5. Bees are changing medicine.

To reinforce their hives, bees use a resin from poplar and evergreen trees called propolis. It's basically beehive glue. Although bees use it as caulk, humans use it to fight off bacteria, viruses, and fungi. Research shows that propolis taken from a beehive may relieve cold sores, canker sores, herpes, sore throat, cavities, and even eczema.

6. Bees can recognize human faces.

Honeybees make out faces the same way we do. They take parts—like eyebrows, lips, and ears—and cobble them together to make out the whole face. It’s called "configural processing," and it might help computer scientists improve face recognition technology, The New York Times reports.

7. Bees have personalities

Even in beehives, there are workers and shirkers. Researchers at the University of Illinois found that not all bees are interchangeable drones. Some bees are thrill-seekers. Others are a bit more timid. A 2011 study even found that agitated honeybees can be pessimistic, showing that, to some extent, bees might have feelings.

8. They get buzzed from caffeine and cocaine.

bumblebee on a flower
iStock/Whiteway

Nature didn't intend for caffeine to be relegated to your morning pot of coffee. It's actually a plant defense chemical that shoos harmful insects away and lures pollinators in. Scientists at Newcastle University found that nectar laced with caffeine helps bees remember where the flower is, increasing the chances of a return visit.

While caffeine makes bees work better, cocaine turns them into big fat liars. Bees "dance" to communicate—a way of giving fellow bees directions to good food. But high honeybees exaggerate their moves and overemphasize the food's quality. They even exhibit withdrawal symptoms, helping scientists understand the nuances of addiction.

9. Bees have Viking-like navigation techniques.

Bees use the Sun as a compass. But when it's cloudy, there's a backup—they navigate by polarized light, using special photoreceptors to find the Sun's place in the sky. The Vikings may have used a similar system: On sunny days, they navigated with sundials, but on cloudy days, sunstones—chunks of calcite that act like a Polaroid filter—helped them stay on course.

10. Bees can solve hairy mathematical problems.

Pretend it's the weekend, and it's time to do errands.
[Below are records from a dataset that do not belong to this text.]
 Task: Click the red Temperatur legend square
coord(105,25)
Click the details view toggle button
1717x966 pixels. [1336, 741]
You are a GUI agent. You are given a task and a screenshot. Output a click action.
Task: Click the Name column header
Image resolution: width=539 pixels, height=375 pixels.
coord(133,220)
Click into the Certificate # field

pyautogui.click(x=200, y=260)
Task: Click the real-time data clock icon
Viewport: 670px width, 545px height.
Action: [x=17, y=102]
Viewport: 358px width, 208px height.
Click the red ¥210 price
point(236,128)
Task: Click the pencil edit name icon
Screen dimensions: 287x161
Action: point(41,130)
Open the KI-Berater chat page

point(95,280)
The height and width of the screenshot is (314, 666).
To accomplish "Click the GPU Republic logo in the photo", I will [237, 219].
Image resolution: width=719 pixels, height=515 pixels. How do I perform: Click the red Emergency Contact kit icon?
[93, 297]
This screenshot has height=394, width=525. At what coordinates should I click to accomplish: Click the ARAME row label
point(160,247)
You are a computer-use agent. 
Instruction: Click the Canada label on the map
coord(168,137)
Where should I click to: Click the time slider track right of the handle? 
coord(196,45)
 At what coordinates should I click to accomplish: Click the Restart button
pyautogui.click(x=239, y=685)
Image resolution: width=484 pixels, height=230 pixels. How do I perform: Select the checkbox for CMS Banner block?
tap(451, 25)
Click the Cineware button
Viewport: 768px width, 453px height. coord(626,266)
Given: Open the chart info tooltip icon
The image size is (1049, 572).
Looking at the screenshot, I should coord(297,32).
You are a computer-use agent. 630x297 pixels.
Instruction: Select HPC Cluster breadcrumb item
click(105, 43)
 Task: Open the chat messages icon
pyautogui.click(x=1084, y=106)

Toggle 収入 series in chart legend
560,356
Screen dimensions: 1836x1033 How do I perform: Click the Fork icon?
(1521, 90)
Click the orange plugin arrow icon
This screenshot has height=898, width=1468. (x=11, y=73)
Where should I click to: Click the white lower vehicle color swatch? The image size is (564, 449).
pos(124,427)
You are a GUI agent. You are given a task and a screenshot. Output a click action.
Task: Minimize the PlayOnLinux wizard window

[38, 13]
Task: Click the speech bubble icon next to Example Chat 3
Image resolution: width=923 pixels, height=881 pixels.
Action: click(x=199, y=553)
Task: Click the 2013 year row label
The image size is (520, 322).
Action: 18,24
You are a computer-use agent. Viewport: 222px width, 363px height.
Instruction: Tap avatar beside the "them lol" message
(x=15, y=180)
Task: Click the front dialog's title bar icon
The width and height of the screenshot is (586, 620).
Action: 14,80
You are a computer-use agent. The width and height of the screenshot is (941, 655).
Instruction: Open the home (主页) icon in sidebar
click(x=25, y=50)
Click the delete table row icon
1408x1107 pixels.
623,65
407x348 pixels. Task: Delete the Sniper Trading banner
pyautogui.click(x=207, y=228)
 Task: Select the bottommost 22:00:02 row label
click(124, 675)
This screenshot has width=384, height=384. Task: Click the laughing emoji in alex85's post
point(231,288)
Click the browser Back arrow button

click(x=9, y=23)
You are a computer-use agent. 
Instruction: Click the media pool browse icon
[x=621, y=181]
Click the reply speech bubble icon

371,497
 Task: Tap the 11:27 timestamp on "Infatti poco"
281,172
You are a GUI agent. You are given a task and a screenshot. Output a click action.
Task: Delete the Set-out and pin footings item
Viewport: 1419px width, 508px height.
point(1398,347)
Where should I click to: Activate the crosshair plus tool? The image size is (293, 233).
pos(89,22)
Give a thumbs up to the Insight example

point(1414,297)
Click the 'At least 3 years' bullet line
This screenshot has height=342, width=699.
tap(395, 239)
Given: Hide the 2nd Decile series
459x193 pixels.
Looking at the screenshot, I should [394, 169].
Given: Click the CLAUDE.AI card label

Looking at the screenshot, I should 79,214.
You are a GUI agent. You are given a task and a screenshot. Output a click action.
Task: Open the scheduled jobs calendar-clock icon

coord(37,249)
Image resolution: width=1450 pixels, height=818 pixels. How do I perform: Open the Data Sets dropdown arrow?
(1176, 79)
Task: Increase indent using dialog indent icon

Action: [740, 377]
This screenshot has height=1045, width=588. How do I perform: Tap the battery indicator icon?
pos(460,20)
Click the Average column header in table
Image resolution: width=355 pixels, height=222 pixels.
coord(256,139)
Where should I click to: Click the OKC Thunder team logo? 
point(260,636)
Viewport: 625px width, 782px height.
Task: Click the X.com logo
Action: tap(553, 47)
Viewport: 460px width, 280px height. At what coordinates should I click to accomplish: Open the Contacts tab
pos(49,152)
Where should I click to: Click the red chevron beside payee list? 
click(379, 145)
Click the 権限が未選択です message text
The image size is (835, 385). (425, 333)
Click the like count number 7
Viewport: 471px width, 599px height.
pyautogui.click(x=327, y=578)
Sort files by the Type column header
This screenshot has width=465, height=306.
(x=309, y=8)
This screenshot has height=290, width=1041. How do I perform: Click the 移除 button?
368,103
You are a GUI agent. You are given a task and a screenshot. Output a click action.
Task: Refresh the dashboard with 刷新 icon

You have to visit six stores and they're all at six separate locations. What's the shortest distance you can travel while visiting all six? Mathematicians call this the "traveling salesman problem," and it can even stump some computers. But for bumblebees, it's a snap. Researchers at Royal Holloway University in London found that bumblebees fly the shortest route possible between flowers. So far, they're the only animals known to solve the problem.

11. Bees are nature's most economical builders.

In 36 BCE, Marcus Terentius Varro argued that honeycombs were the most practical structures around. Centuries later, Greek mathematician Pappus solidified the "honeycomb conjecture" by making the same claim. Almost 2000 years later, American mathematician Thomas Hales wrote a mathematical proof showing that, of all the possible structures, honeycombs use the least amount of wax. And not only are honeycombs the most efficient structures in nature—the walls meet at a precise 120-degree angle, a perfect hexagon.

12. Bees can help us catch serial killers.

Serial killers behave like bees. They commit their crimes close to home, but far enough away that the neighbors don't get suspicious. Similarly, bees collect pollen near their hive, but far enough that predators can't find the hive. To understand how this "buffer zone" works, scientists studied bee behavior and wrote up a few algorithms. Their findings improved computer models police use to find felons.

13. Bees are job creators.

beekeeper working with bees
iStock/Milan_Jovic

The average American consumes roughly 1.51 pounds of honey each year. On top of that, the U.S. Department of Agriculture estimates that honeybees pollinate up to 80 percent of the country's insect crops—meaning bees pollinate over $15 billion worth of crops each year.

This article was updated and republished in 2019.